- [EXERCISE DETAILS]:
Set out word for word the line that contains "The height and" and each line after it, through the end of the data below, but exclude the pictures.

- [INFORMATION PROVIDED]:
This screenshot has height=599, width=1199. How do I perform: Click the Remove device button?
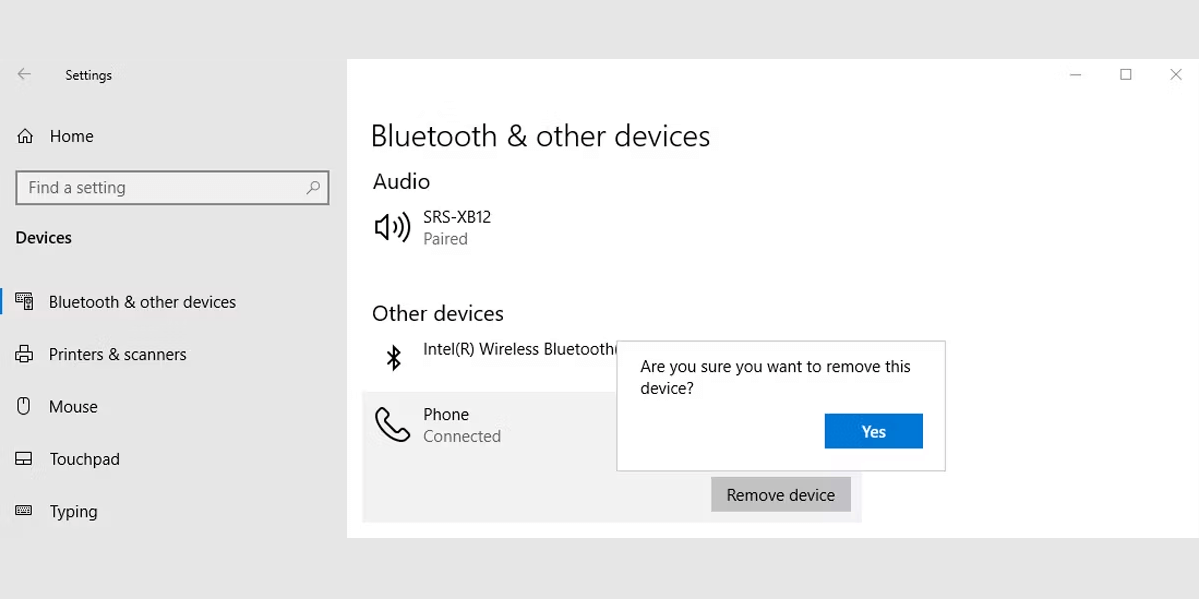click(781, 495)

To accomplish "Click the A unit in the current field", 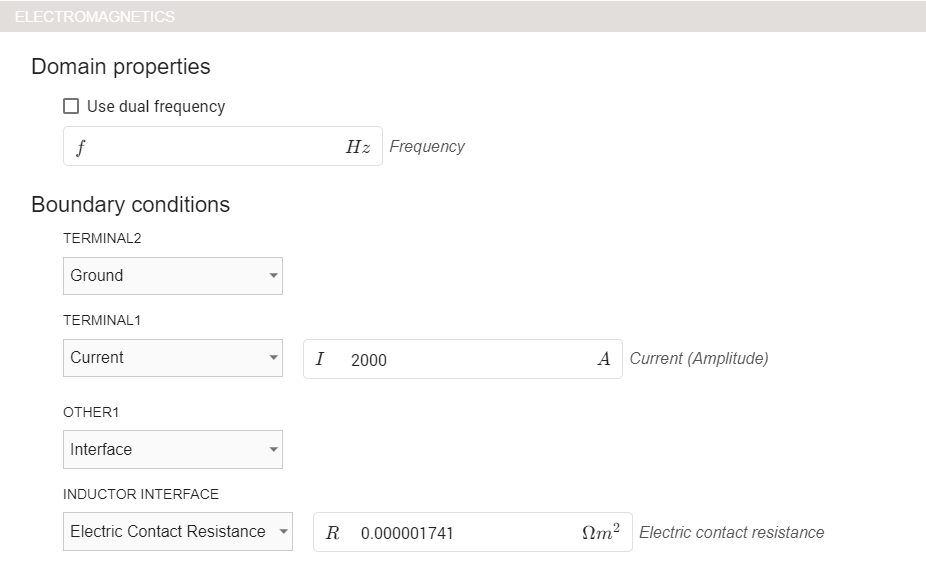I will pos(603,359).
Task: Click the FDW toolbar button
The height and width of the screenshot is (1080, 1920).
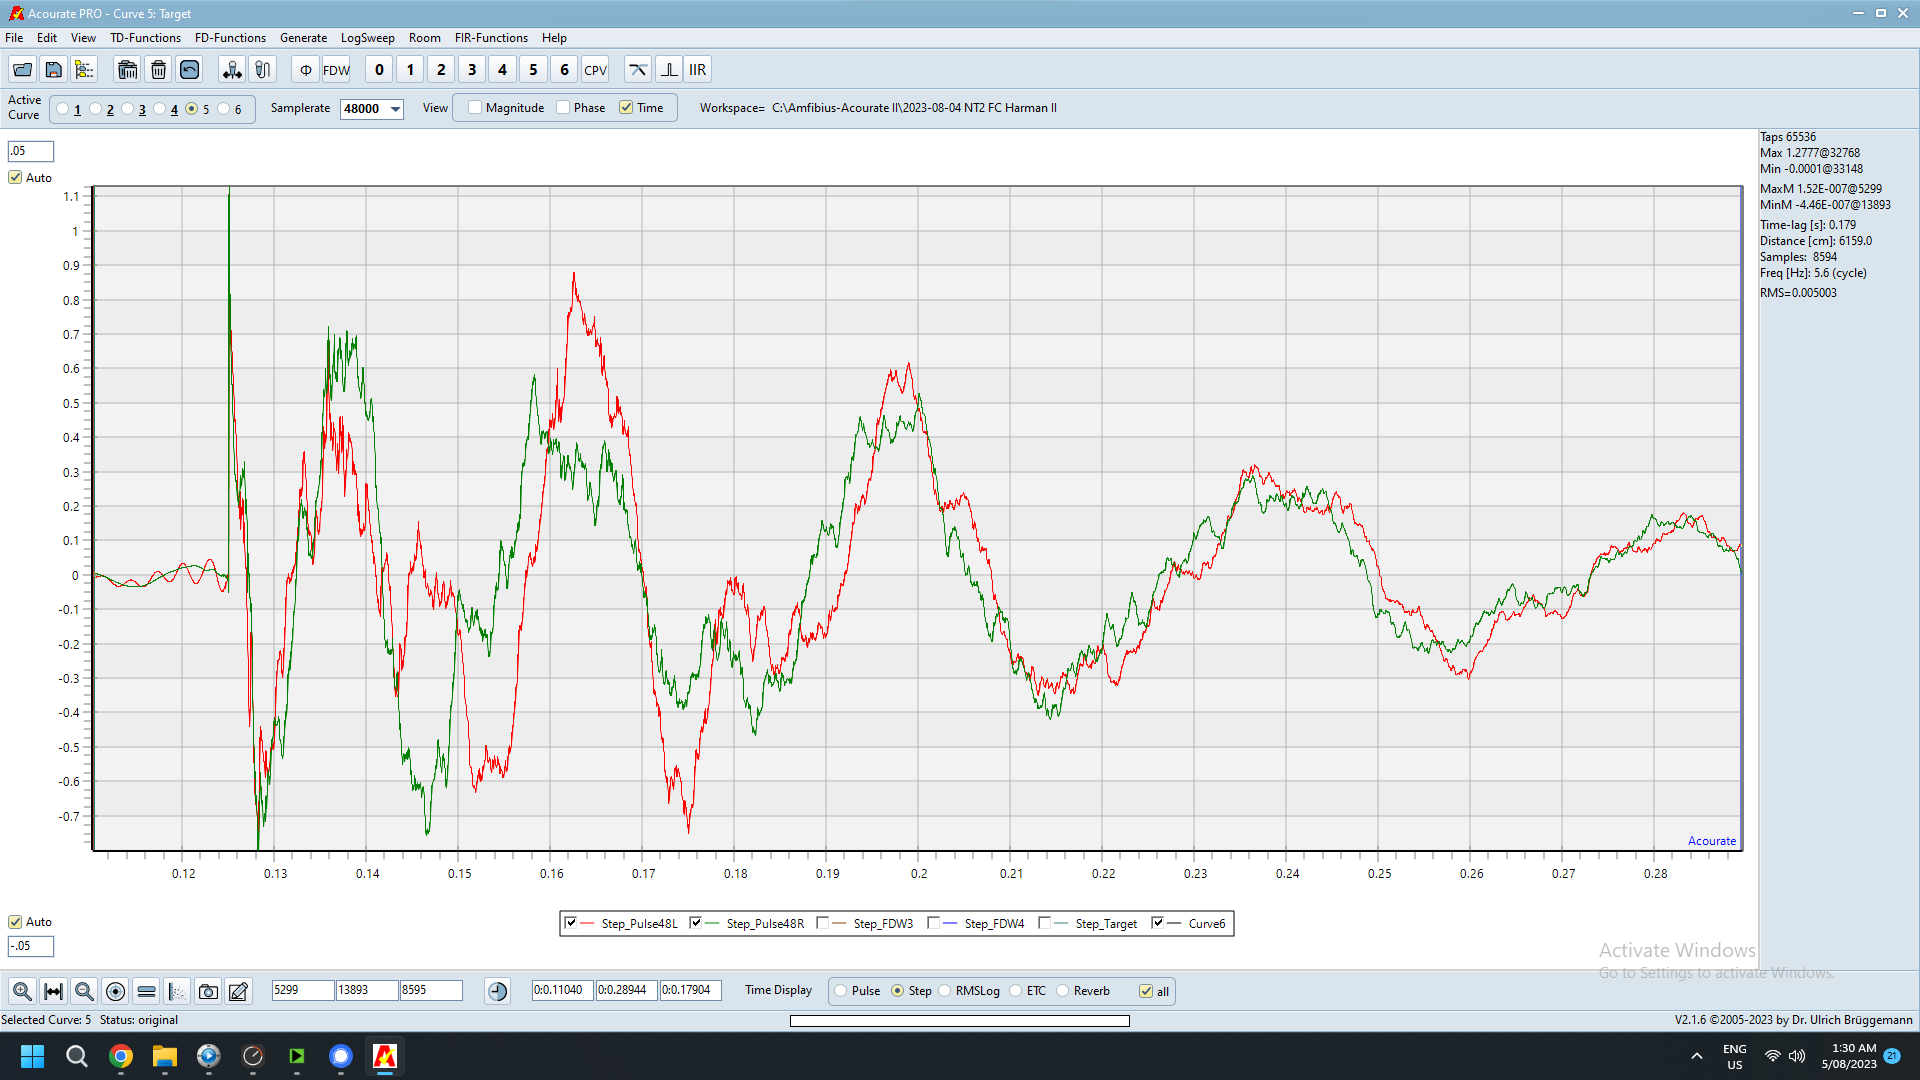Action: 336,70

- [EXERCISE ANSWER]:
The height and width of the screenshot is (1080, 1920).
Action: 336,70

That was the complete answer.